75 Malagasy women arrive in Madagascar from Saudi Arabia on Wednesday, 9 December via a flight chartered by IOM. Photo: IOM/Daniel Silva

Antananarivo – After being stranded for close to nine months, 75 Malagasy women returned to Madagascar from Saudi Arabia on Wednesday, 9 December via a flight chartered by the International Organization for Migration (IOM). Support came from the Governments of Germany and the United Kingdom.

Stranded migrants have become a global concern this pandemic year. In a September 2020 report on COVID-19's Impact on Migrants (read here), IOM ’s Returns Task Force detailed the plight of nearly three million migrants stranded worldwide through mid-July. Many more stranded migrants are believed to have joined those ranks in the subsequent months.

According to the Malagasy Ministry of Foreign Affairs, close to 2,400 nationals have been stranded abroad since March 2020 due to the widespread and sudden closure of national borders to confront COVID-19. This return movement is the third one of Malagasy nationals supported by IOM, after IOM supported the return of 177 nationals from Kuwait (June 2020) and 54 nationals from Lebanon (October 2020), in addition to support provided to individual, highly vulnerable cases of stranded nationals in Somalia, Japan, and Indonesia.

Once stranded, some migrants are at a higher risk of abuse, exploitation, and neglect. The loss of livelihoods can increase vulnerabilities and expose them to exploitation by criminal syndicates, human traffickers and others who take advantage of their situation.  IOM has repeatedly called for migrants to be included in national COVID-19 responses and recovery plans. Too often, however, they are excluded from or, due to their irregular status, may be unwilling to seek health and other social support services, a situation exacerbated in some countries by rising anti-migrant sentiment.

“The COVID 19 Pandemic of 2020 has created unprecedented challenges to migration management, on a global scale, which has not been previously witnessed in our lifetimes,” said IOM Regional Director for Middle East and North Africa, Carmela Godeau “IOM is proud to collaborate with governments that are proactive in the protection of migrants, many of whom have been rendered vulnerable to exploitation and abuse, due to circumstances beyond their control. The support facilitated to Malagasy migrants in Saudi Arabia has been an inspiring example of this collaboration and IOM extends its thanks to the Government of Saudi Arabia and Embassy of Madagascar in Riyadh in achieving this outcome.”

On the Tuesday before their departure, returnees underwent a screening process to determine possible medical conditions in need of immediate attention.
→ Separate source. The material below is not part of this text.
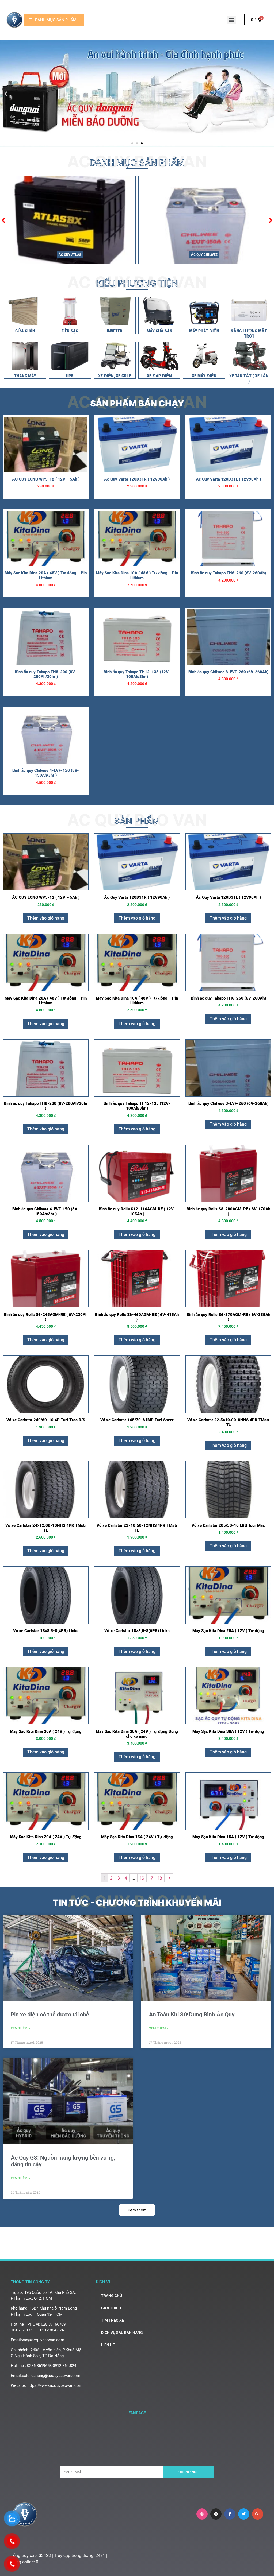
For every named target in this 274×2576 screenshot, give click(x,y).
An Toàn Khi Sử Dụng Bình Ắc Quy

They also were tested for COVID-19. IOM supported liaison efforts and engagement between Malagasy Embassy officials in Riyad and the Government of Saudi Arabia to ensure proper and timely completion of administrative formalities. Upon their arrival in Antananarivo, they underwent a second PCR test and began a four-day quarantine.

Upon arrival of the chartered flight in Antananarivo, Daniel Silva y Poveda, IOM Chief of Mission in Madagascar noted: “We very much appreciate the support of both the Government of Saudi Arabia and the Government of Madagascar, in availing all necessary clearances to ensure that this group of vulnerable women returned home safely and in dignity.”

Globally, IOM has provided voluntary return assistance to more than 15,000 vulnerable, stranded migrants in recent months, in a manner that addresses public health concerns related to COVID-19.